Three years after forming the Citizens Coalition for Police Accountability, retired D.C. homicide detective Nicholas Beltrante and his organization have not realized their goal of getting the Fairfax County Board of Supervisors to establish a citizen police oversight panel.

The genesis of Beltrante’s effort was triggered In 2009 when David Masters, a Vietnam veteran, alleged to have stolen flowers from a Route 1 nursery, was shot and killed by Fairfax police after a car chase. Masters was unarmed and sitting in his car while stopped on a service road at the corner of Fort Hunt Road and Route 1.

This incident, and the secrecy surrounding the county investigation led Beltrante to form the CCPA to lobby for the creation of a police citizen oversight board appointed by the Fairfax County Board of Supervisors. Nationally, 150 citizen police oversight panels exist, including one in the District of Columbia and another in Prince Georges County, Md.

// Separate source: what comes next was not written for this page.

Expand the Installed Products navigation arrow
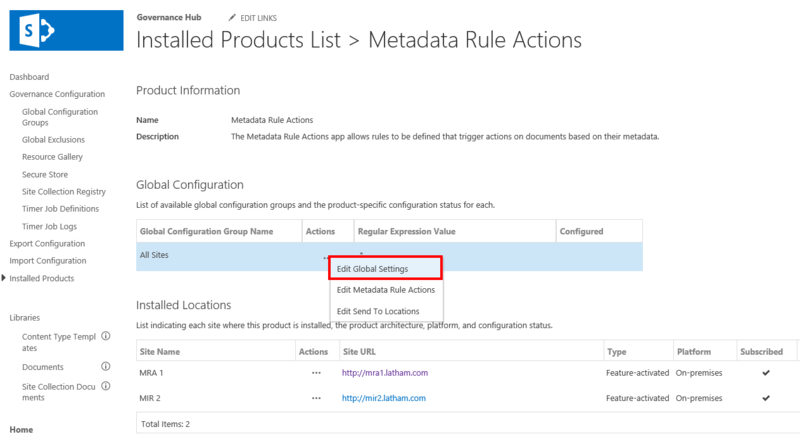The image size is (800, 439). click(x=4, y=278)
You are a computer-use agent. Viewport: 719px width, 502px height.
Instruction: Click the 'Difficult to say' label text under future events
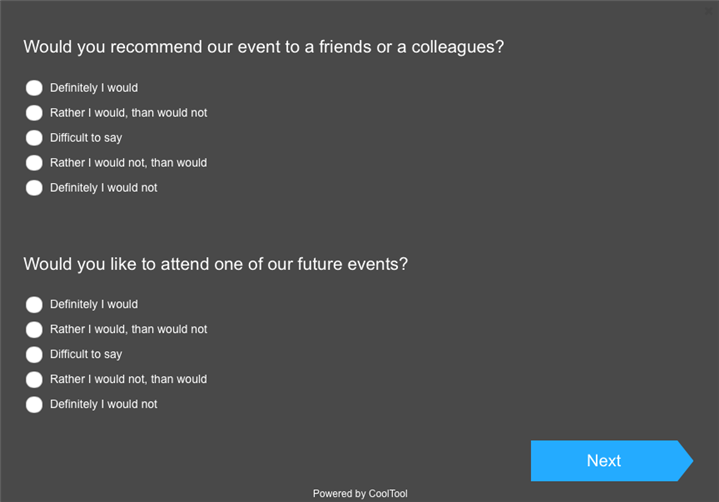pos(86,354)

Eventually, after studying the proposal to establish a citizen police oversight panel, former Police Chief David Rohrer and former County Executive Robert Griffin recommended that the Board of Supervisors designate the independent auditor to review and comment on citizen complaints of alleged police misconduct. Three years later the Board of Supervisors has not changed its position. Mount Vernon Supervisor Gerald Hyland, chair of the Board’s Public Safety Committee, reaffirmed that the Board of Supervisors continues to prefer the independent auditor function to review alleged police misconduct complaints. “There is no support on the Board to create a police citizen oversight board,” Hylanbd said.

Despite what Beltrante characterizes as “Board of Supervisors stonewalling,” he and his organization have kept pressing for the police accountability panel, supporting changes in the Virginia Freedom of Information Act to amend the blanket exemption for police from releasing police incident reports, and serving as an active voice for citizens complaining about alleged police misconduct.

“There were 110 police citizen oversight boards in the U.S. when I formed our group; there are now 150 such organizations in the U.S.,” Beltrante said. He argues that there is virtually no oversight, no accountability, and no transparency over police actions.

Asked to describe his organizations’ accomplishments over the past three years Beltrante listed the following:

  • 250 members statewide.

  • Serve as a focal point and voice for citizen complaints of alleged police misconduct. He said he now regularly gets letters from all over the state about alleged police misconduct. Upon receipt of complaints his organization does the best it can to review the facts and circumstances, and comment to the appropriate jurisdiction about alleged misconduct. For example, the recent shooting fatality in the City of Alexandria will be on the CCPA’s monthly public meeting agenda on April 16 at the Martha Washington Library.

  • Identified, through the use of the federal FOIA, a list of 61 civil rights complaints sent by Fairfax County citizens to the U.S. Department of Justice Civil Rights Division. In addition, the Justice Department listed 27 complaints from the City of Alexandria, and 19 complaints from Arlington County. Disposition of the complaints was not made available. Beltrante said that if there was an oversight panel many of these complaints would have likely been resolved by a citizens group working with the police.

  • Developed an oversight board proposal and submitted it to the Board of Supervisors.

  • Gained visibility and public attention on the benefits and opportunities of a police citizen oversight board to the media. Editorials in support of a police citizen oversight panel have been published by several local and national news media.

  • Provided support to state-wide organizations seeking a more open and flexible Virginia Freedom of Information Act. Police incident reports in Virginia are withheld even in closed investigations.

  • Gained the support of local, state, and national organizations supporting the CCPA’s effort to establish police citizen oversight in Fairfax County.